[Task goal] When a line of the entries contains the word "will", report that line.

[Extracted data entries]
▽

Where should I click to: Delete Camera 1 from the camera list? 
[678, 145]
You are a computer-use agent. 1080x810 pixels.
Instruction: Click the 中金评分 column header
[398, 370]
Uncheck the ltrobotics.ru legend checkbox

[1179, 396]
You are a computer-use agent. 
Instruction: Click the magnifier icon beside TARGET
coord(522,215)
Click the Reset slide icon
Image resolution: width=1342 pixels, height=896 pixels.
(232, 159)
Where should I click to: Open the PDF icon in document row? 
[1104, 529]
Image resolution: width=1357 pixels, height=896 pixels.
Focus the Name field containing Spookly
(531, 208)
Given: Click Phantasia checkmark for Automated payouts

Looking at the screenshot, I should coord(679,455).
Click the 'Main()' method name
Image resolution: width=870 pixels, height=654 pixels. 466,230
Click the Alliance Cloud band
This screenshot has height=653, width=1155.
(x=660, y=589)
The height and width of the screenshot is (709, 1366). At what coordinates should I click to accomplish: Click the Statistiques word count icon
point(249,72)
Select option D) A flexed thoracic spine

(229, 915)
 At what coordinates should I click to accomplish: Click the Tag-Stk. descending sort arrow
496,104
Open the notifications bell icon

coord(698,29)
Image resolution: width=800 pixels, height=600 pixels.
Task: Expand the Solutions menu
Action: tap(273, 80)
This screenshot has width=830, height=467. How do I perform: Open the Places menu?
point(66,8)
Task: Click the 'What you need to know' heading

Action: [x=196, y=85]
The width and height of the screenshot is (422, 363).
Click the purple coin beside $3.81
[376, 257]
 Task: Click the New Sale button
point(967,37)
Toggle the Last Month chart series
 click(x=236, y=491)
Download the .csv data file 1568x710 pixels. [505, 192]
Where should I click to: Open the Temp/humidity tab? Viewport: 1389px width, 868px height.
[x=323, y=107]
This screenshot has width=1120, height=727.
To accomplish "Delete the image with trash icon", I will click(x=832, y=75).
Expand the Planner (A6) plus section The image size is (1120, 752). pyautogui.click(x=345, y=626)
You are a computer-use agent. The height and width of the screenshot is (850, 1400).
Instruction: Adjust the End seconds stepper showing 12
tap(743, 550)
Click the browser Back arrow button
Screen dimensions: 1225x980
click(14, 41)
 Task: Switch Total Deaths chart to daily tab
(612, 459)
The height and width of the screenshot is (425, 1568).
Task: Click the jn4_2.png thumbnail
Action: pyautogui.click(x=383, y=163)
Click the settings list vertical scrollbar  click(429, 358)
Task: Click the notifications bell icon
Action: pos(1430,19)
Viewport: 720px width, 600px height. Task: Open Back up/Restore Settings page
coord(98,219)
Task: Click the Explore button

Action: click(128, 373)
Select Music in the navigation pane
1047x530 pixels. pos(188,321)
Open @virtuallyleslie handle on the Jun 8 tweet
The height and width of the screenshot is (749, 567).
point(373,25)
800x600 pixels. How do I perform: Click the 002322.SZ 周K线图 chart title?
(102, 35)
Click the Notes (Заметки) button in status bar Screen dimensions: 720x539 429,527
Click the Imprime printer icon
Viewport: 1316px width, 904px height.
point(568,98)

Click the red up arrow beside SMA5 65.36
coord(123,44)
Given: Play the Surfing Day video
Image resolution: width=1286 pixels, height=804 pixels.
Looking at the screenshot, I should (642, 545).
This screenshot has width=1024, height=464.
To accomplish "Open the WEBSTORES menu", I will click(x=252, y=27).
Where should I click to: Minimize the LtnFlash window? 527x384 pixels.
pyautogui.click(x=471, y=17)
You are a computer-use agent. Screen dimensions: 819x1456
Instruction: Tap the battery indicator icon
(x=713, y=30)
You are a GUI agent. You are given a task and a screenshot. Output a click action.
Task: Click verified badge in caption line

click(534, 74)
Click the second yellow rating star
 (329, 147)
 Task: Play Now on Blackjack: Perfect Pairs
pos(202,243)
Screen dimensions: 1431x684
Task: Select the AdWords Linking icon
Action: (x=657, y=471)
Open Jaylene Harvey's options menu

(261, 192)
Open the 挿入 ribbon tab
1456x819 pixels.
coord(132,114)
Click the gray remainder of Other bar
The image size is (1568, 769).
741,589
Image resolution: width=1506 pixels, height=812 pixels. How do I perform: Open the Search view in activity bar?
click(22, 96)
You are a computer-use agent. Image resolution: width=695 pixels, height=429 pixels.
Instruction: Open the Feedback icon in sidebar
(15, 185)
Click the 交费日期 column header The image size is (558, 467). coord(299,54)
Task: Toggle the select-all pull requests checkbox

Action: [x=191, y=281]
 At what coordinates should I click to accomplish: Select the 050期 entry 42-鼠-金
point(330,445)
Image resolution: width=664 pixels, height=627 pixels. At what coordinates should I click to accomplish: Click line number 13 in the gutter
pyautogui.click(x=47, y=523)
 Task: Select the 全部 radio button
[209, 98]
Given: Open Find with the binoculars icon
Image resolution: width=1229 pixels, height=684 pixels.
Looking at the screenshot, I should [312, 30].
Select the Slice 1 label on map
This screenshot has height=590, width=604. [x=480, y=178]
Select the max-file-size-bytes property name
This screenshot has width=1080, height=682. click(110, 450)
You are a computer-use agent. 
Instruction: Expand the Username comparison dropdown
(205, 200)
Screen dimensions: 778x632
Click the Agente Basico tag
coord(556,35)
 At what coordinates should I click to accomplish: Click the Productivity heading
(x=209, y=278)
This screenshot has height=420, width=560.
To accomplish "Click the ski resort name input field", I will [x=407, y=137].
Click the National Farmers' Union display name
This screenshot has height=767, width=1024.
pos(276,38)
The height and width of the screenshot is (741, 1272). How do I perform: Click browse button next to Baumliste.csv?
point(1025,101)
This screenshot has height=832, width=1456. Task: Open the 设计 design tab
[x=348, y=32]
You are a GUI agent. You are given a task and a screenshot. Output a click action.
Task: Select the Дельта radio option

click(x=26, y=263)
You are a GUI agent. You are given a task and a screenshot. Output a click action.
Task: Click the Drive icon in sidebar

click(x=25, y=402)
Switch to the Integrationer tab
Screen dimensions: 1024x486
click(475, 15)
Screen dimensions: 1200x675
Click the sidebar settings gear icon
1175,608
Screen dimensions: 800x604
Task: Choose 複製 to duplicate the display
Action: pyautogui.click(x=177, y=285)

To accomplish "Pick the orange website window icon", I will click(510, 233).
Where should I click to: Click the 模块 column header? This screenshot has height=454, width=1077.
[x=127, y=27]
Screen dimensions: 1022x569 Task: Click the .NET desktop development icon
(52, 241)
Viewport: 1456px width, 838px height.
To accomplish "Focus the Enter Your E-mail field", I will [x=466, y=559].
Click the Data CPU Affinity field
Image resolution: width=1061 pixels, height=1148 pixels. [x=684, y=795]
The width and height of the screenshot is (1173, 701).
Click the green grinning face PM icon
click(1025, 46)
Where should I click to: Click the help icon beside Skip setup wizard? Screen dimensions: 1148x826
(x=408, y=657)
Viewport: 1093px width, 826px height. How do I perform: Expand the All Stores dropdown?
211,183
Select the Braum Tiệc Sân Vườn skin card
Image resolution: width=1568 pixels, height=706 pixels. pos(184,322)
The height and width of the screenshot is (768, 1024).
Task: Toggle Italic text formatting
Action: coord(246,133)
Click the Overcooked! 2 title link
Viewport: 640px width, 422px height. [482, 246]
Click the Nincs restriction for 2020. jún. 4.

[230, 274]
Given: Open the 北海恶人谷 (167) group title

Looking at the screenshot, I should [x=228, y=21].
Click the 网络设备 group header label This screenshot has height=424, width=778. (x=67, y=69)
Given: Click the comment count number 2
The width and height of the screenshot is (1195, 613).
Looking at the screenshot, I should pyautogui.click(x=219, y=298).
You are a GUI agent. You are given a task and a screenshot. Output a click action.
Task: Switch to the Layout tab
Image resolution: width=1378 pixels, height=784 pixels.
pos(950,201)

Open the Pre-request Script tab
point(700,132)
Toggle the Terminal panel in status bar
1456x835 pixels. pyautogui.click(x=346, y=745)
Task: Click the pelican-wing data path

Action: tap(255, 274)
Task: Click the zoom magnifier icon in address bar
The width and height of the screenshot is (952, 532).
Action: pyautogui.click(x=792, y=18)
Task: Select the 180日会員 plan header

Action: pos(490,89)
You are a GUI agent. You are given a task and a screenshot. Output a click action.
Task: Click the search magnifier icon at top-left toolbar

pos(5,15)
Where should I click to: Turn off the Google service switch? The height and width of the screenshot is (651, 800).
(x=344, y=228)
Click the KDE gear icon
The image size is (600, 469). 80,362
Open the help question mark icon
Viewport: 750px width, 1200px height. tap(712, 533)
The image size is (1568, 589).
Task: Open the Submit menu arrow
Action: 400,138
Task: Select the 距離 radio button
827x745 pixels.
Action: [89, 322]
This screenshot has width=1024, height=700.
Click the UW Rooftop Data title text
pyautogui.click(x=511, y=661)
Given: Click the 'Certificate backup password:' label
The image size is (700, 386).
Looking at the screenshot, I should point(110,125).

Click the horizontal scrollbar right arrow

△

[Response]
To accomplish "Delete the image with trash icon", I will click(x=832, y=75).
To accomplish "Open the WEBSTORES menu", I will click(x=252, y=27).
To accomplish "Click the ski resort name input field", I will [x=407, y=137].
To accomplish "Pick the orange website window icon", I will click(510, 233).
To accomplish "Focus the Enter Your E-mail field", I will [x=466, y=559].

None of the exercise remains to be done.